_What is being asked_
For every record, give an exact copy that has no pictures in it.

(Stored items from a collection)
▬▬▬▬▬▬▬▬▬▬

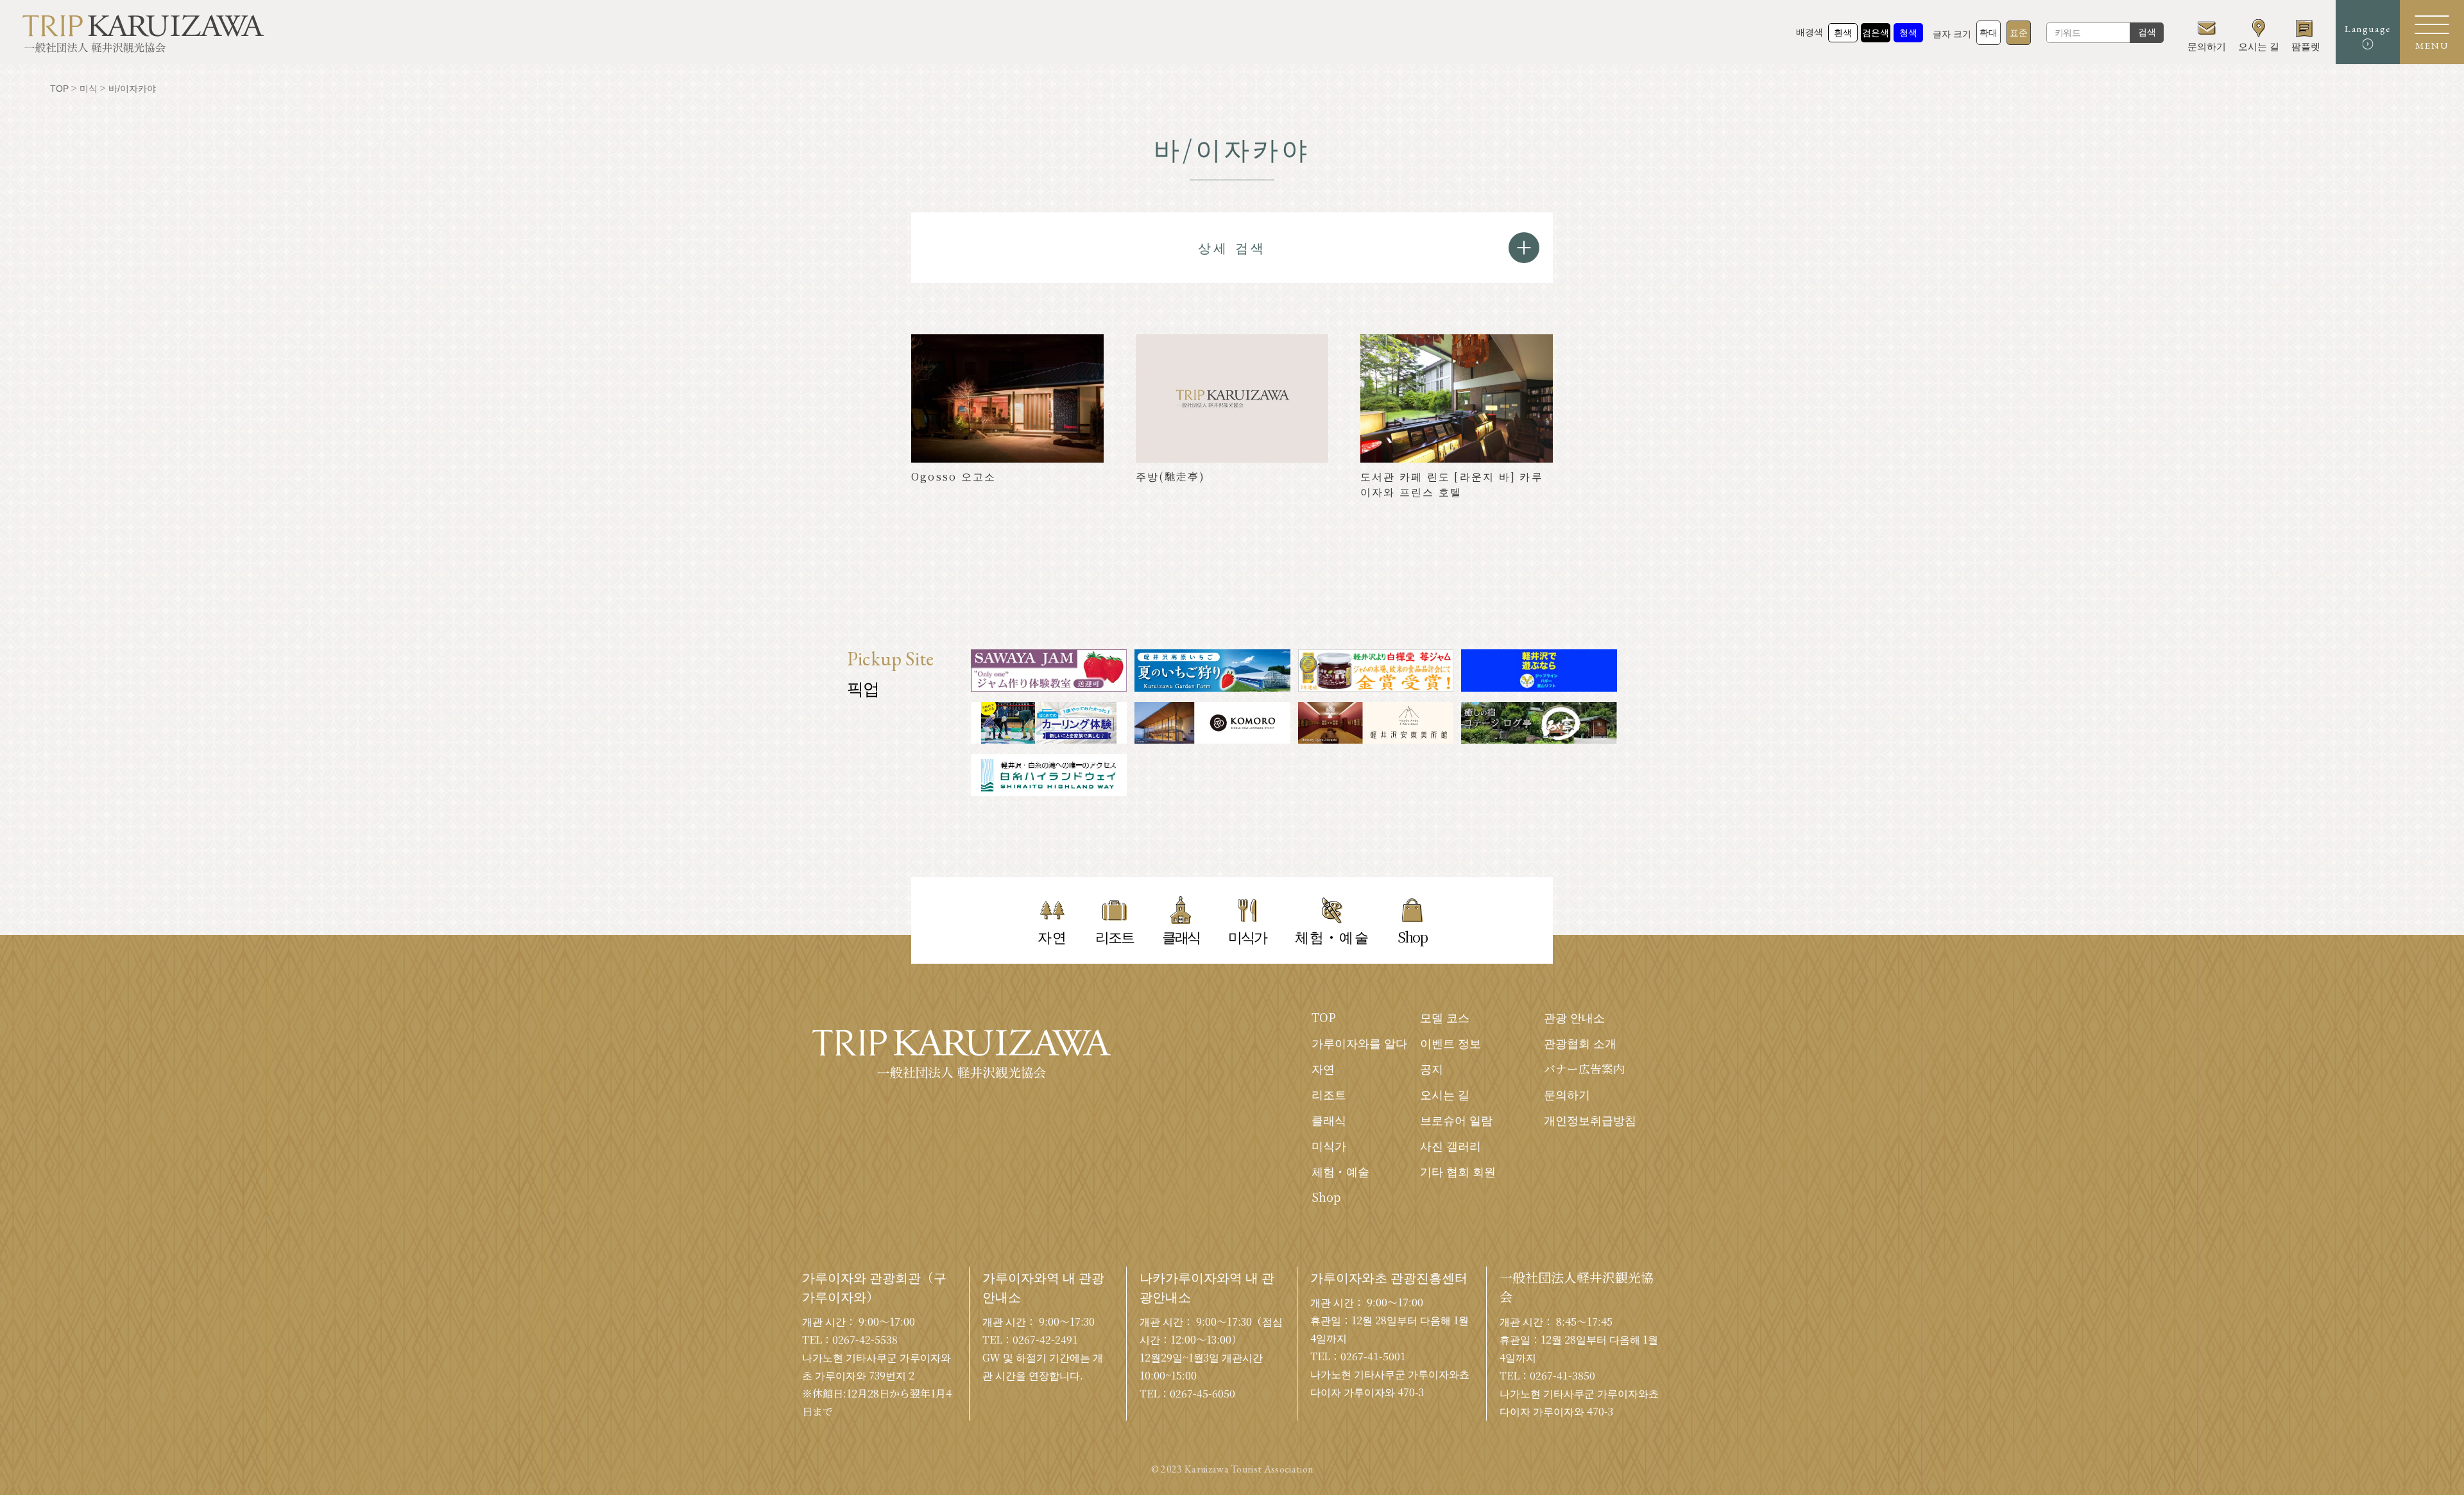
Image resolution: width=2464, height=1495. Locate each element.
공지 (1431, 1068)
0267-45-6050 (1202, 1393)
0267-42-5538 (865, 1339)
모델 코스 (1444, 1017)
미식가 (1329, 1145)
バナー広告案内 (1584, 1068)
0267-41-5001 (1373, 1356)
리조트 (1329, 1094)
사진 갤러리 (1450, 1145)
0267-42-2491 (1045, 1339)
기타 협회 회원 (1458, 1171)
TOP (1324, 1017)
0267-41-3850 (1562, 1375)
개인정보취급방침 (1590, 1119)
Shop (1326, 1196)
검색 (2147, 32)
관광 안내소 (1574, 1017)
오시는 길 (1444, 1094)
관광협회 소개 (1580, 1042)
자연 (1323, 1068)
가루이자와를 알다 (1359, 1042)
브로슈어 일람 (1456, 1119)
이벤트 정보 (1450, 1042)
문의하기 (1567, 1094)
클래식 (1329, 1119)
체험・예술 (1340, 1171)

▬▬▬▬▬▬▬▬▬▬

_Answer for the task_
Image resolution: width=2464, height=1495. Locate each element.
공지 (1431, 1068)
0267-45-6050 (1202, 1393)
0267-42-5538 (865, 1339)
모델 코스 (1444, 1017)
미식가 (1329, 1145)
バナー広告案内 (1584, 1068)
0267-41-5001 (1373, 1356)
리조트 (1329, 1094)
사진 갤러리 (1450, 1145)
0267-42-2491 (1045, 1339)
기타 협회 회원 (1458, 1171)
TOP (1324, 1017)
0267-41-3850 (1562, 1375)
개인정보취급방침 (1590, 1119)
Shop (1326, 1196)
검색 (2147, 32)
관광 안내소 (1574, 1017)
오시는 길 (1444, 1094)
관광협회 소개 (1580, 1042)
자연 (1323, 1068)
가루이자와를 알다 (1359, 1042)
브로슈어 일람 (1456, 1119)
이벤트 정보 (1450, 1042)
문의하기 (1567, 1094)
클래식 (1329, 1119)
체험・예술 (1340, 1171)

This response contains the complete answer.